Write as if you’re standing in front an audience, in real, and talking to them. The tone should be conversational but maintain brevity.

If you’re writing reviews, for example, write your experience of using it and ideate how it will benefit blog readers. Don’t be a impassionate and detached writer. Connect with audience.

4) Build a Peer Group

You don’t really learn creative writing skills without a peer group. Being a sole writer without communicating with other writers and creators is going to clamp your style, stop you from experimenting and seeking growth.

A peer group could be a mix of targeted audience and writers who can give constructive feedback of your work. A peer group helps your writing to grow and mature.

5) Read out Loud

If you’re new to writing and need some serious improvements, read out loud. Sometimes we remain unaware of faults and mistakes because there is no one to correct us but reading your article aloud in empty space will be a serious eye opener.

You will understand whether the used language is right or too contrite, whether there are grammatical errors, too long or short sentences and most importantly, whether your message is getting conveyed or not to the targeted readers.

6) Grammatical Composition

I see a lot of blogs with good content potential but their major flaw is in grammatical composition. Coupled with the need to cater to a global audience and various English styles like American English and British English, it is easy for an untrained writer to get lost in translation, literally.

Buy a good grammar composition book and learn the basics. The placement of a full-stop or a comma can change the meaning of a whole sentence.

No one is expecting you to be perfect but if you want to learn how to become a great writer, you have to know and practice the basics.

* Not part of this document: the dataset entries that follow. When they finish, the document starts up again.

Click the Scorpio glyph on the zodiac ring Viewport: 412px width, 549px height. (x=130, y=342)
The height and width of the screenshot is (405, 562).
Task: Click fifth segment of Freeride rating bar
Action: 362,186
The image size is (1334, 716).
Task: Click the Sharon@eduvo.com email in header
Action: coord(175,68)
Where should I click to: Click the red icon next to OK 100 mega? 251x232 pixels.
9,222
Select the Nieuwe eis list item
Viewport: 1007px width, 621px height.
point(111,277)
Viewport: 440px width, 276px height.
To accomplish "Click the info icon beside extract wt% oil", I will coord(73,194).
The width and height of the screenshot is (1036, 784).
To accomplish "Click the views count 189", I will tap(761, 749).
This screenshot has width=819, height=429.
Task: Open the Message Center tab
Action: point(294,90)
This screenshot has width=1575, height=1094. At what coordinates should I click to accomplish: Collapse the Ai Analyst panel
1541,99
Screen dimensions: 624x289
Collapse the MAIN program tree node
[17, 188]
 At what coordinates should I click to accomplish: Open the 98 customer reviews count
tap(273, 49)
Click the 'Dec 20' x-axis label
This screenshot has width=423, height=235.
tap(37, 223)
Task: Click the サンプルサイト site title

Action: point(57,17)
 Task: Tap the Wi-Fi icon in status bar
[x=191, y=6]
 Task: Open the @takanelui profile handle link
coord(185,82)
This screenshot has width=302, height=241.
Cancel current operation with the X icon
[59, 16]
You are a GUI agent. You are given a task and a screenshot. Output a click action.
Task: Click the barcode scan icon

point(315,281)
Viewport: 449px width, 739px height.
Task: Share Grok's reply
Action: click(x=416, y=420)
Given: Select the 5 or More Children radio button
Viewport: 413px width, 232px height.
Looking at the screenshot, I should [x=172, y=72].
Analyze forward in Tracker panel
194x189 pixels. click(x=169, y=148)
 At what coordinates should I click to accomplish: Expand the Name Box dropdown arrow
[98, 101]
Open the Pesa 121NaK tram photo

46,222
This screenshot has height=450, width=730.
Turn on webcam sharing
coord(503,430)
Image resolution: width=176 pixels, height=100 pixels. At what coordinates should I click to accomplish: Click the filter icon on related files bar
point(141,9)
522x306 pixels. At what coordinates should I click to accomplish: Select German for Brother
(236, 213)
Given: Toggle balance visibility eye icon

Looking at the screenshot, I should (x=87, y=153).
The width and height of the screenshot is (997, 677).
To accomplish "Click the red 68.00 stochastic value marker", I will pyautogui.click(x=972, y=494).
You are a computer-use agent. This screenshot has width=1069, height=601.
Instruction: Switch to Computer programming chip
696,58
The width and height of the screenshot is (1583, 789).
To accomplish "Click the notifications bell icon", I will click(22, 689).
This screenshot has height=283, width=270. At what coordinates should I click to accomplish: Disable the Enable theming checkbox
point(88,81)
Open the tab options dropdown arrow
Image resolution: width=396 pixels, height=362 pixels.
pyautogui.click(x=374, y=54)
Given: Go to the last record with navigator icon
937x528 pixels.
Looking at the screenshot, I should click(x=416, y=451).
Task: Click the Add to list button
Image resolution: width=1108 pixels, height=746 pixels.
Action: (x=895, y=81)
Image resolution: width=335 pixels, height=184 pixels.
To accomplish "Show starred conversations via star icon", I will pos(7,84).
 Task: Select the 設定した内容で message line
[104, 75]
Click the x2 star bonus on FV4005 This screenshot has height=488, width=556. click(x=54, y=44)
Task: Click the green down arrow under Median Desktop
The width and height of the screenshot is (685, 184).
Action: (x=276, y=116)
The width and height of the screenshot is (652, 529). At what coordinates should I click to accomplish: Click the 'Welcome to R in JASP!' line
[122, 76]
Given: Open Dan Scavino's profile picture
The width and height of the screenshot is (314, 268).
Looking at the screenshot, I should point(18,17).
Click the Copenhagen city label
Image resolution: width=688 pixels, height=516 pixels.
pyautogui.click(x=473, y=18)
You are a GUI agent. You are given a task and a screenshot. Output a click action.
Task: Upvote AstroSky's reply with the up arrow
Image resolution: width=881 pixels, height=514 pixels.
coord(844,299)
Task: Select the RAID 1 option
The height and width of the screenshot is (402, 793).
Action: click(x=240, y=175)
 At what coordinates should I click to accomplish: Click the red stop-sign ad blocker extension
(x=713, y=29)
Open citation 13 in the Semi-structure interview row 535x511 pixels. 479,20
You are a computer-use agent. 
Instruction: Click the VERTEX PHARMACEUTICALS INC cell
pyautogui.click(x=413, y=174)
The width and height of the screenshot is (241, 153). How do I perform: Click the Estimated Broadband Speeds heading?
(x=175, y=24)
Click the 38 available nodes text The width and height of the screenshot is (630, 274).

7) Bind Yourself within a Time Limit

Writing doesn’t have any limit. It doesn’t have any beginning or an end. It’s like a straight line; you can stretch it anywhere either ways.

Therefore, it is necessary to set a time limit. Time the writing.

Do this.

For your next blog post, set a time limit of one hour, no matter what you’re writing about. Stop when the time is up. Leave it as it is and now compare it with the above parameters.

You will see a lot of scope for improvement.